On March 5, the Bloomberg administration and New York Attorney General Eric Schneiderman submitted to the U.S. Supreme Court their opposition briefs defending the merits of the Rent Stabilization Law. These submissions were the latest step toward the Court’s deciding whether to hear a case challenging the constitutionality of New York’s Rent Stabilization Law.

The case was filed by lawyers representing James Harmon and his wife, who own a brownstone on West 76th Street, off Central Park. The building has three rent-stabilized apartments, one of them occupied by a tenant who pays $951.22 a month for a one-bedroom. During the past two decades, the Harmons claim in court documents, they have been effectively financing the $1,500 monthly mortgage payments the tenant makes on her Long Island weekend home.

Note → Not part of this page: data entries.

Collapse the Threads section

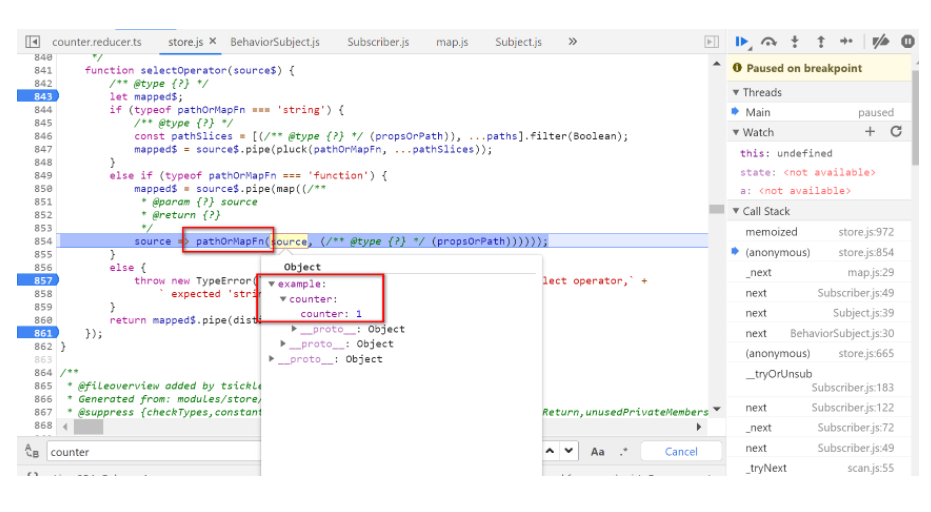coord(737,92)
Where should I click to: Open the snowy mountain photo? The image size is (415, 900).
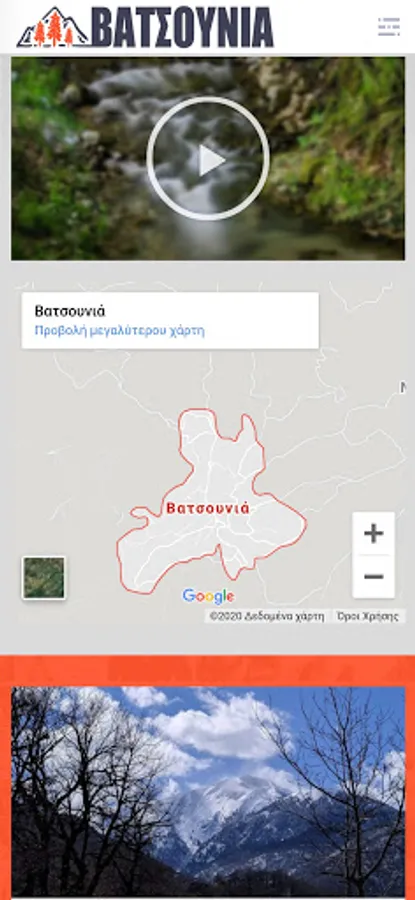coord(208,792)
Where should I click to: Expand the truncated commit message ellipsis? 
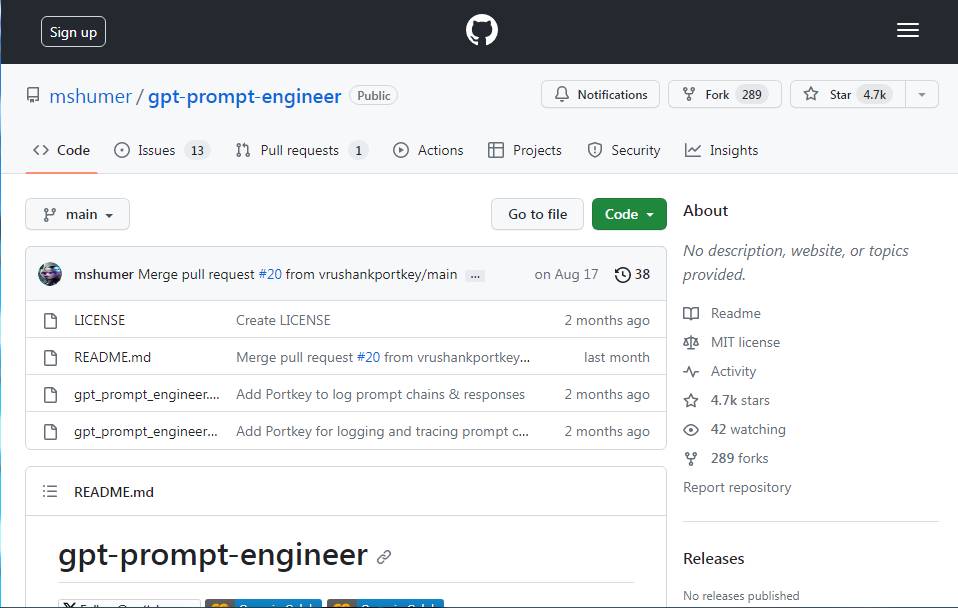pos(475,274)
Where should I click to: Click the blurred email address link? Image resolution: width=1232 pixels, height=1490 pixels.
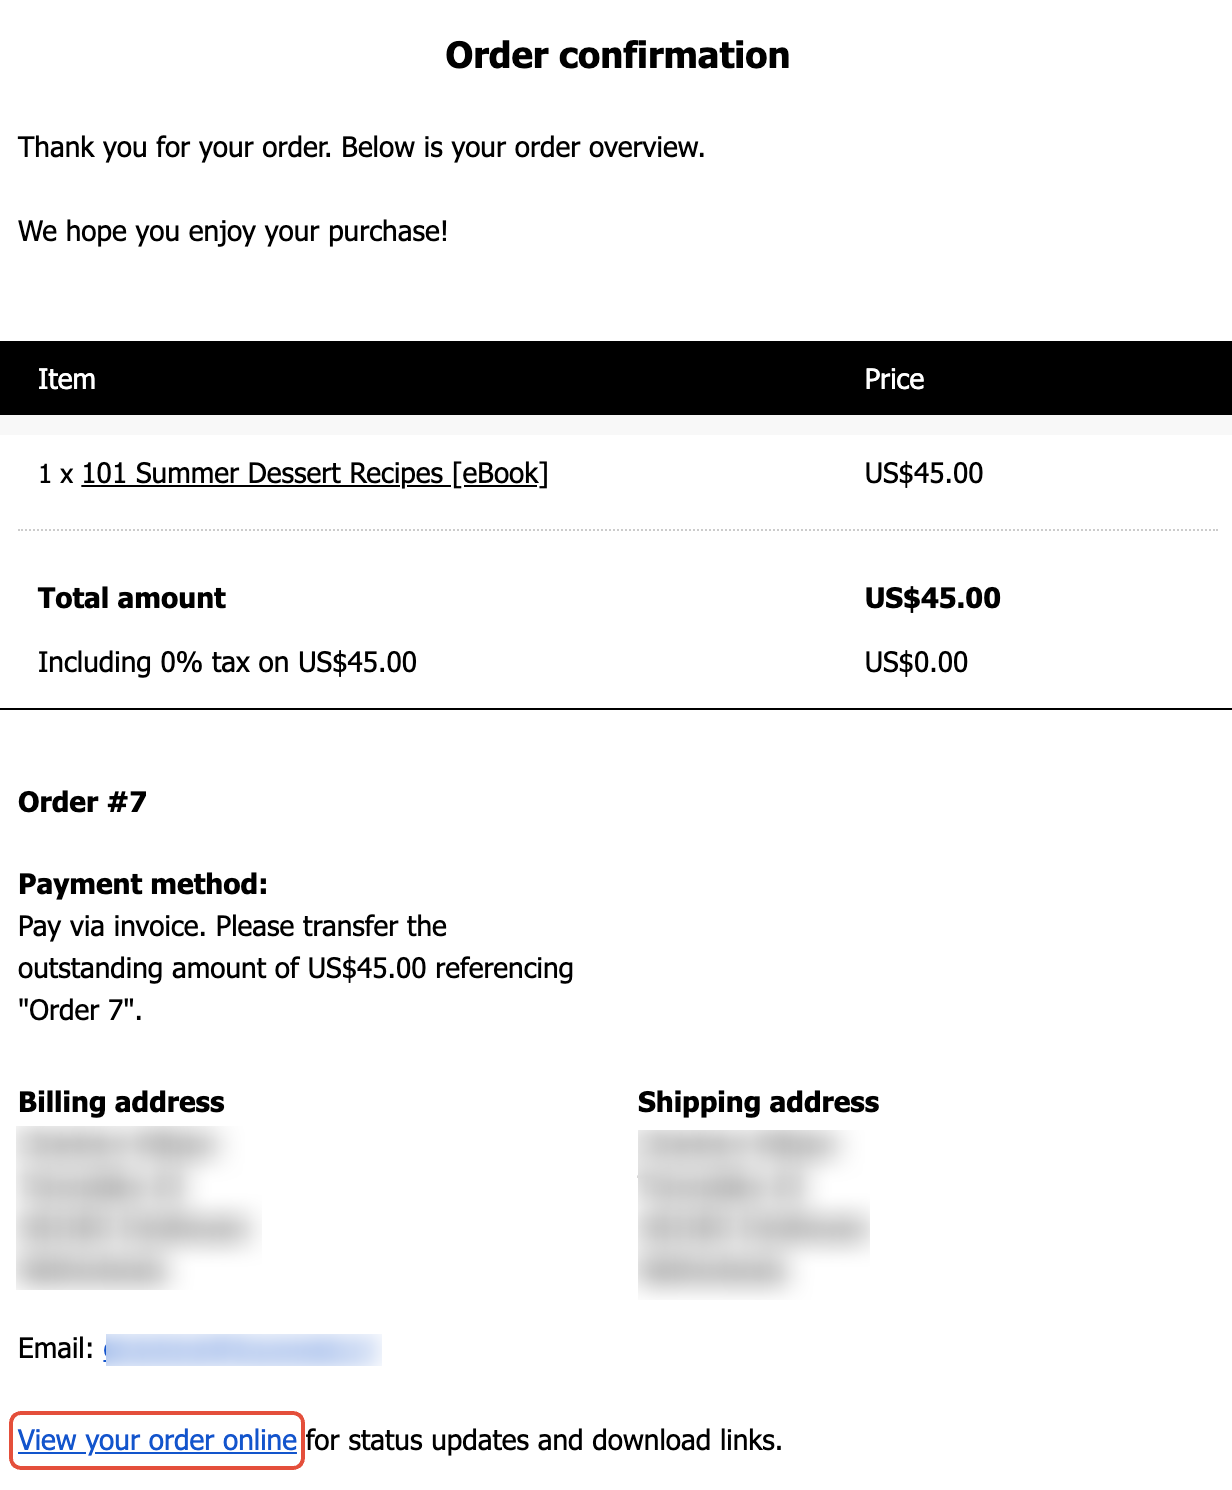pyautogui.click(x=243, y=1349)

Mr. Harmon has argued that the state’s rent-regulation laws violate the due process clauses of the Fifth and 14th Amendments.

The U.S. Constitution’s Fifth Amendment says the government can’t take private property for public use without just compensation. The city and state, however, argue that the courts have already decided rent regulation isn’t a “physical taking,” citing a 20-year-old ruling against the owners of two mobile-home parks in San Diego County. In that case, Yee v. City of Escondido, the court agreed that a residency law shielding mobile home owners from evictions passed constitutional muster.

The Harmons, on the other hand, view regulated city renters and mobile-home owners as apples and oranges. They argue that city renters have far more leverage over landlords than mobile home owners do over park owners.

The Harmons are expected to reply to the opposition briefs by the end of this month. After that, the fate of their case is up to the justices of the Supreme Court.